On March 23, the EABC boss held discussions with Abel Mwesigye, the chief executive of the Kampala Traders Association (Kacita), a body of 500,000 traders within Kampala city who asked to use the Dar es Salaam port for their imports.
“Kacita requested Ugandan vehicles to be allowed to load from the port of Mombasa,” said Kalisa.
Ugandan traders have been here before where political disruptions in Kenya result in losses for their businesses. After the 2007-2008 post-election violence, they sued in Kenyan courts and were awarded $52 million in compensation, which Kenya is yet to settle.

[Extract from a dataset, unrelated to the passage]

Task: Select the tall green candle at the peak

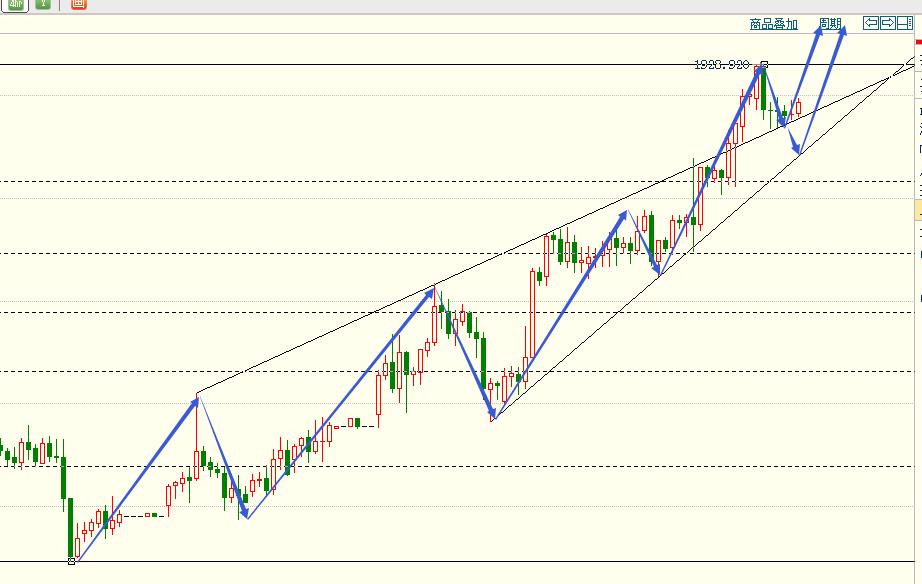Action: (763, 88)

The Kenyan government, however, has assured traders on the Northern Corridor of plans to ensure smooth flow of goods during the planned demonstrations next week.
“That road is very significant to us and we give assurance to our neighbours that that trade within the countries will not be disrupted,” said Abdi Dubat, principal secretary at the Ministry of EAC, Arid and Semi-Arid Lands and Regional Development.
“The riots will not disrupt trade within the EAC. We have mechanisms to monitor the movement of goods to all our exit points. And we have a border management secretariat that ensures that the borders are all working well.”
Bad for business
The Kenya Private Sector Alliance (Kepsa) has condemned the demonstrations, saying loss of property and lives as was witnessed Monday is bad for business and investment.
“We recognise that the right to assemble, picket and peacefully demonstrate is firmly entrenched in the Constitution of Kenya and the role these activities play in advocating for change,” read a statement from the association.
“Demonstrations where property and lives are lost, such as what we witnessed on Monday 20, do not have any winner and we all stand to lose. Such actions undermine the future of the country, cause economic damage and cause apprehension and fear,” it added.
Kepsa members were particularly concerned by the attack on economic drivers such as media, telecommunication and banking institutions that have been cited for consumer boycotts.
Nairobi Governor Johnson Sakaja expressed his disappointment over the destruction of property during Monday’s protest in Nairobi and Kisumu.
The governor revealed that Nairobi County managed to collect only half (Ksh30.3 million/$230,593) of what it collects daily.
“This country needs to have dialogue on the protests. Those caught on camera uprooting infrastructure should be charged,” said Sakaja.
Newtown Wang’oo, chairman of the Kenya Transport Association (KTA), the lobby for goods movers, said no incident of cargo loss and attack was reported on Monday as they had forewarned members to avoid roads along the protest areas.
KTA said its 5,000 members will be parking their trucks on Mondays and Thursdays to save them from attacks by demonstrators.
“We had resolved to suspend our services every Monday to give room for demonstrations as we remain safe but with an additional day (Thursday) for protest, we have no option but to park our trucks two days a week,” said Wang’oo.
In border towns, truck drivers have also been advised to park in places gazetted by the police in case the situation worsens on Mondays and Thursdays instead of entering Kenya.
This however is poised to reduce trade volumes and revenue collections, the government predicts.
“With the current situation, we are now concerned of our future business as already we have received inquiries from our clients if it’s no longer safe to use Northern corridor which indicates they are considering using Central Corridor in the near future,” Wang’oo added.
On Tuesday, Nairobi declared the protests “insensitive”, with the Foreign and Diaspora Affairs Ministry telling embassies that Odinga was leading protests over economic turmoil that is currently being felt in the “entire globe.”
Odinga dismissed this as “propaganda” by the government seeking to blame his supporters.
Roy Mwanthi, the national chairman of the Kenya International and Warehousing Association urged the government to resolve the political issue as it would result in heavy losses in future.
“The situation is not conducive to traders and the effects will be long term. That is why we are asking government to ensure goods and properties are protected,” he said.